Requirement.
Return only the line containing "Crosby® (36, 2203)" and each line after it, exactly as written, through the end of the records.

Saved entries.
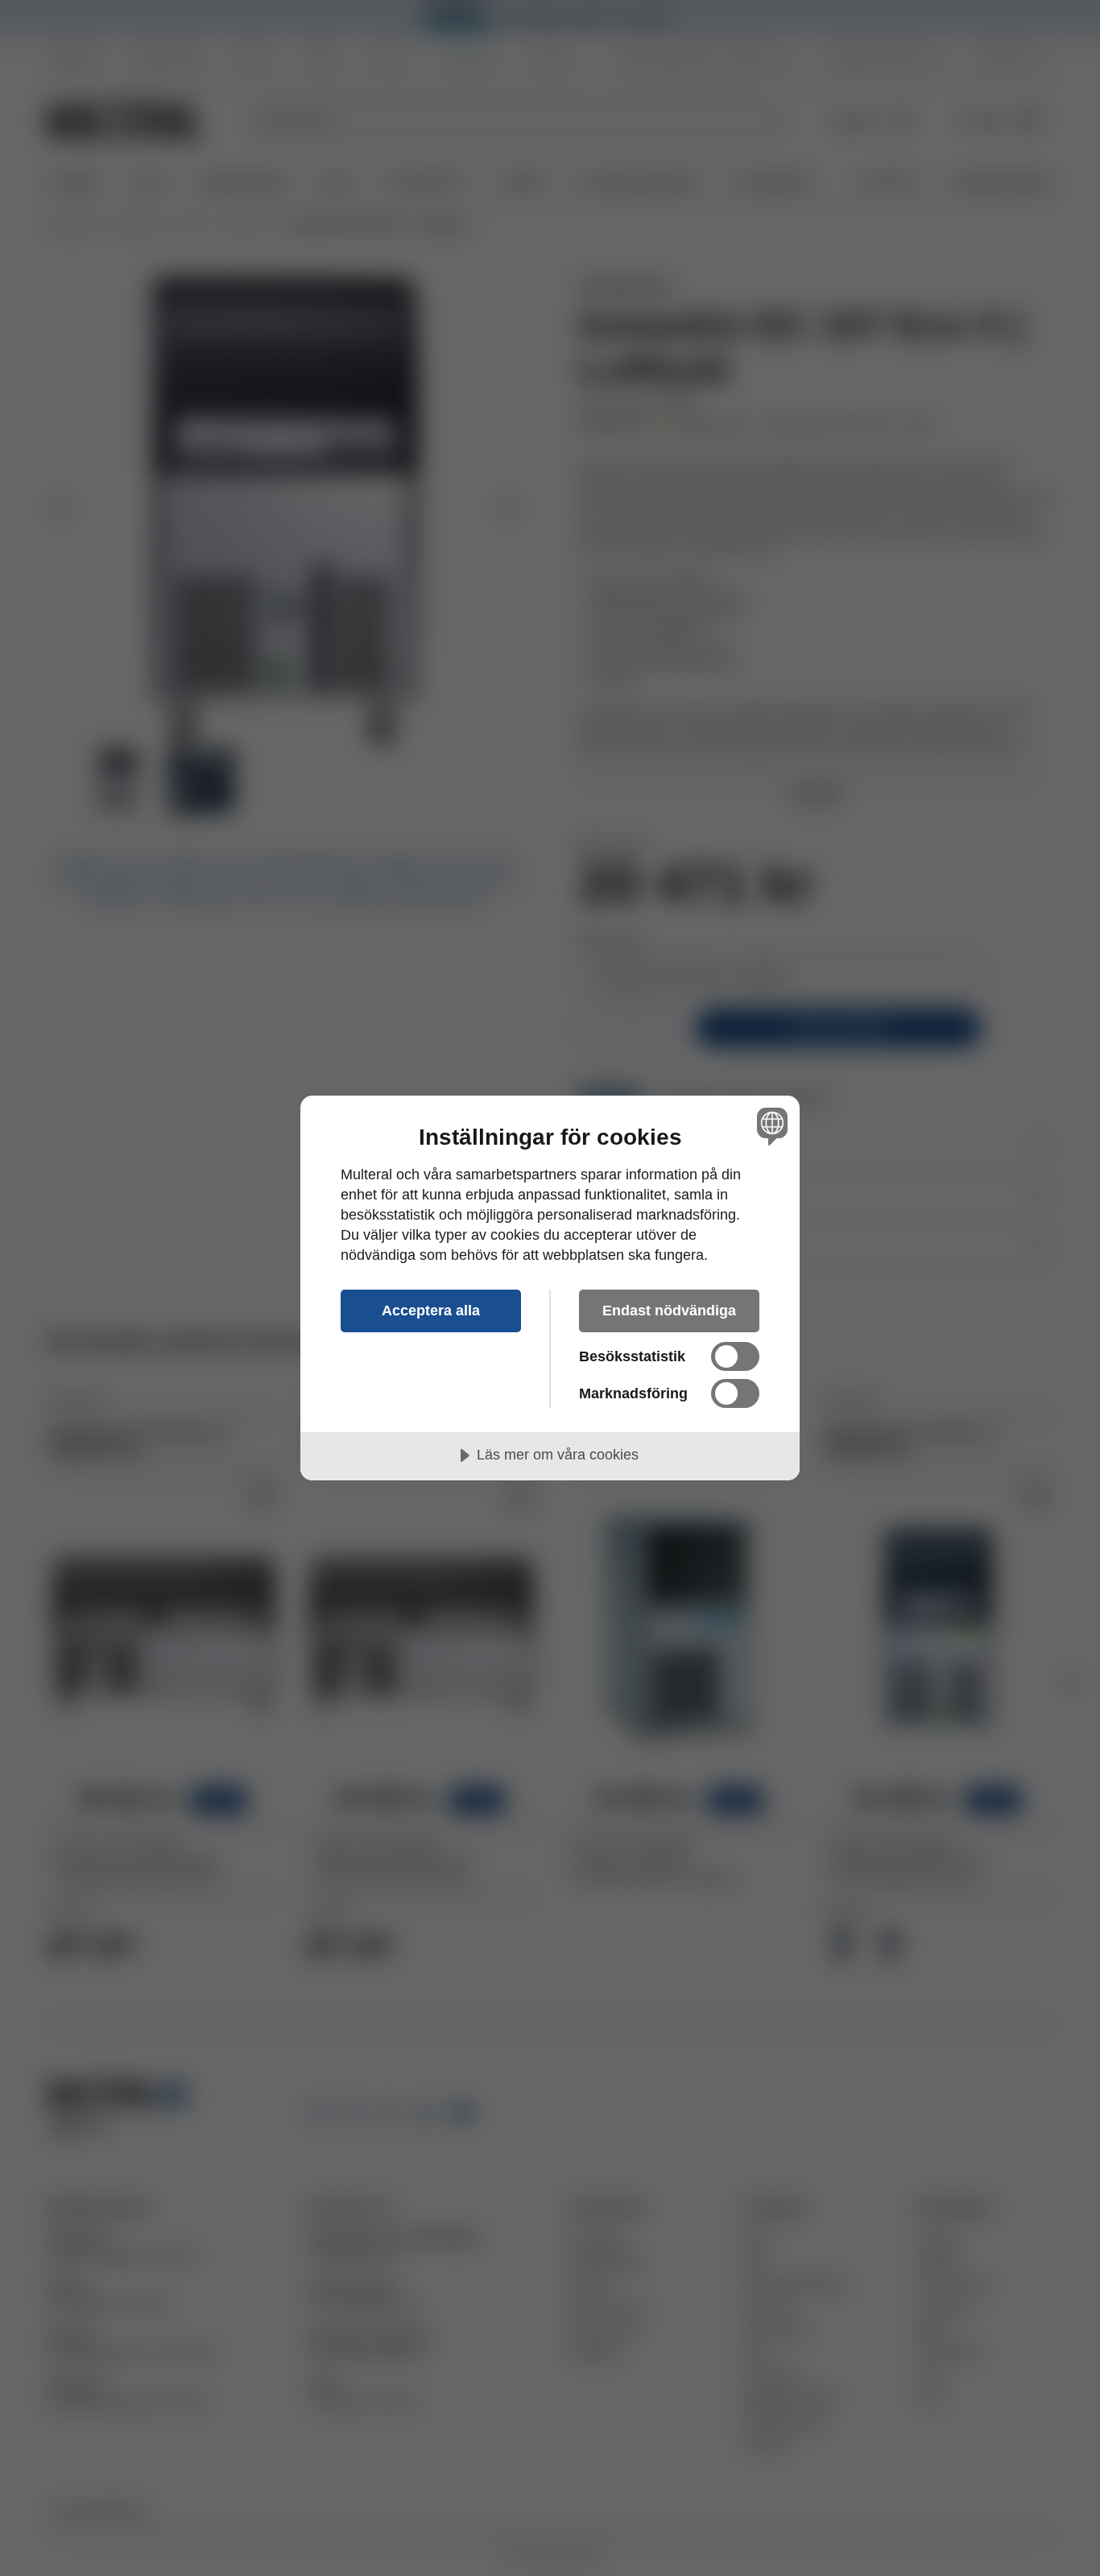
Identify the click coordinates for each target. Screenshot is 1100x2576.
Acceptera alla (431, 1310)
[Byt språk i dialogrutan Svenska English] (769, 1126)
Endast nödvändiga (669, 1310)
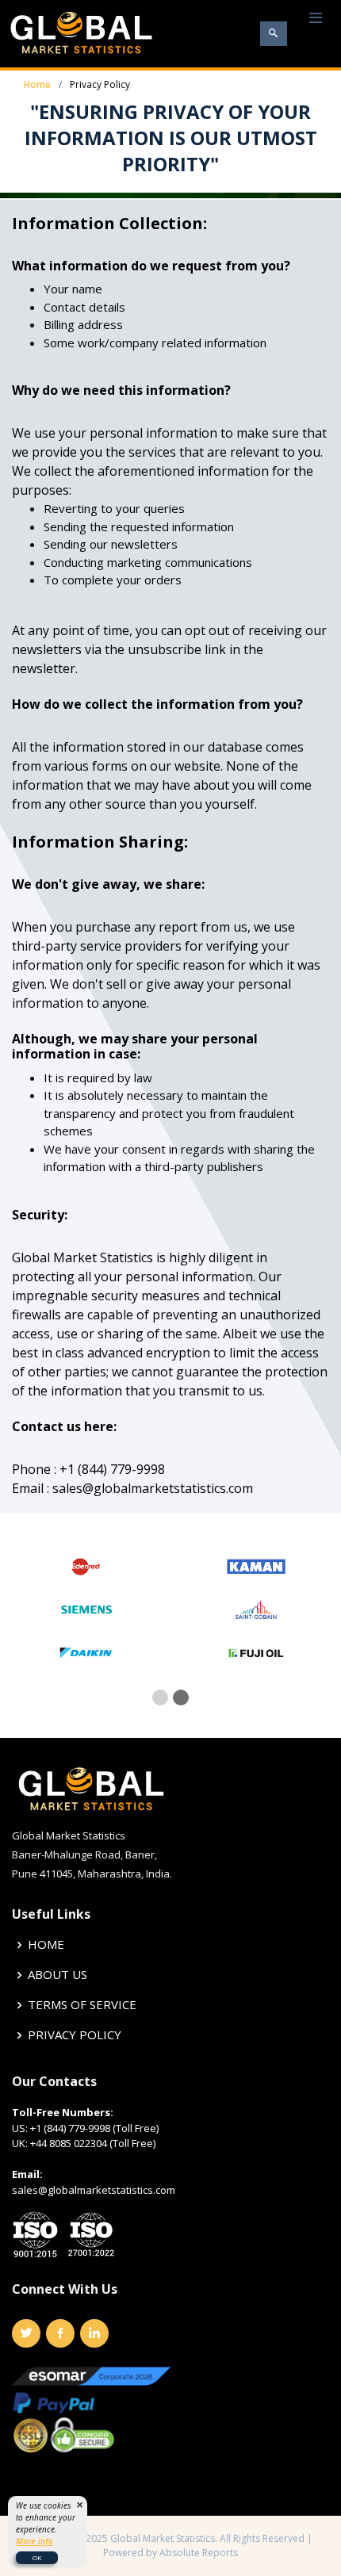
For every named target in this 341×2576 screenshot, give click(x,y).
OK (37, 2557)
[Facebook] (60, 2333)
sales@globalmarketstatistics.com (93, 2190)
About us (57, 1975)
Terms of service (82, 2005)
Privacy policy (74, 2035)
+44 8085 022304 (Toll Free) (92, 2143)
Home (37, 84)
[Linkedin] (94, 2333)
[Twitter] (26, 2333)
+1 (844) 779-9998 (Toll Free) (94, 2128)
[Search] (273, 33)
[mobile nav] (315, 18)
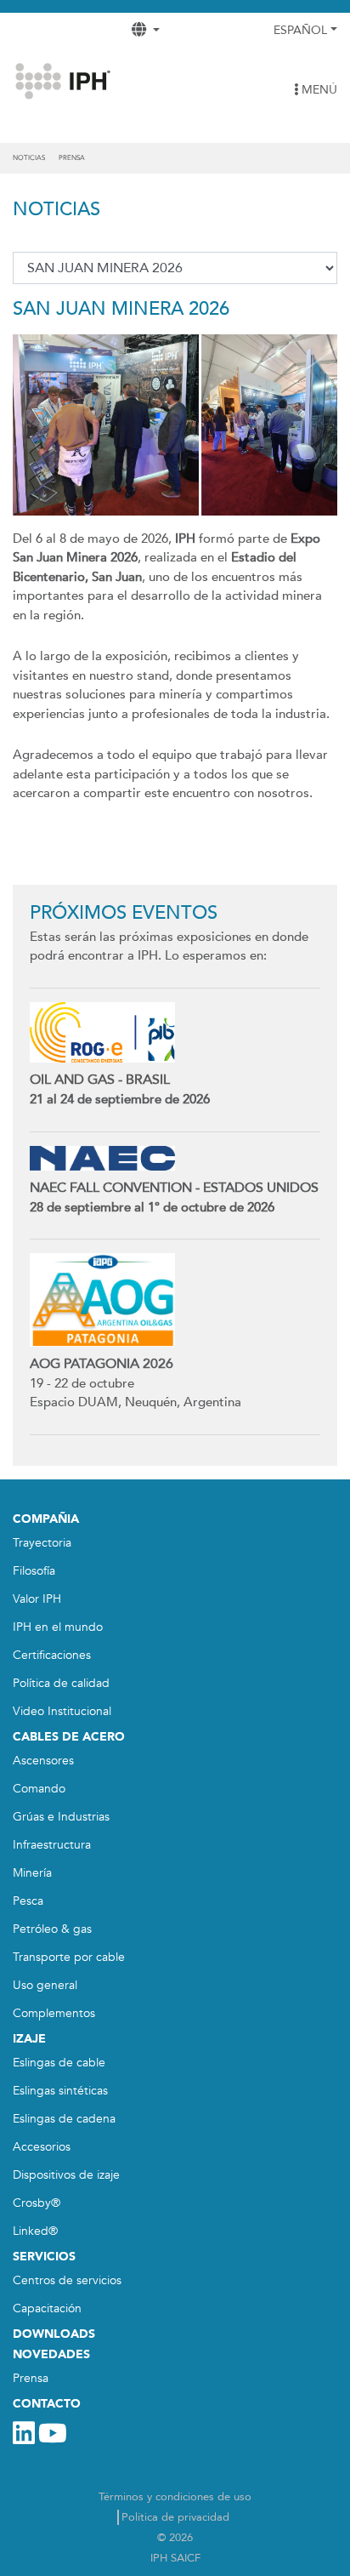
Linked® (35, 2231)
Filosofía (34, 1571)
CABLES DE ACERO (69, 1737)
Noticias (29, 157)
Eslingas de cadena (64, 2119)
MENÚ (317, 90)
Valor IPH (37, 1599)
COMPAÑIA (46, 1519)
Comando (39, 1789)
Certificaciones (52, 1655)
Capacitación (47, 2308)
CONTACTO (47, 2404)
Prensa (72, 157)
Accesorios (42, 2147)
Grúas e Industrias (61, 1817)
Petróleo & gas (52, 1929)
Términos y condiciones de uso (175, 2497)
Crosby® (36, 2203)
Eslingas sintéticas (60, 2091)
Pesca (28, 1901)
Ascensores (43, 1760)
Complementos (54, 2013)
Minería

Response.
Crosby® (36, 2203)
Eslingas sintéticas (60, 2091)
Pesca (28, 1901)
Ascensores (43, 1760)
Complementos (54, 2013)
Minería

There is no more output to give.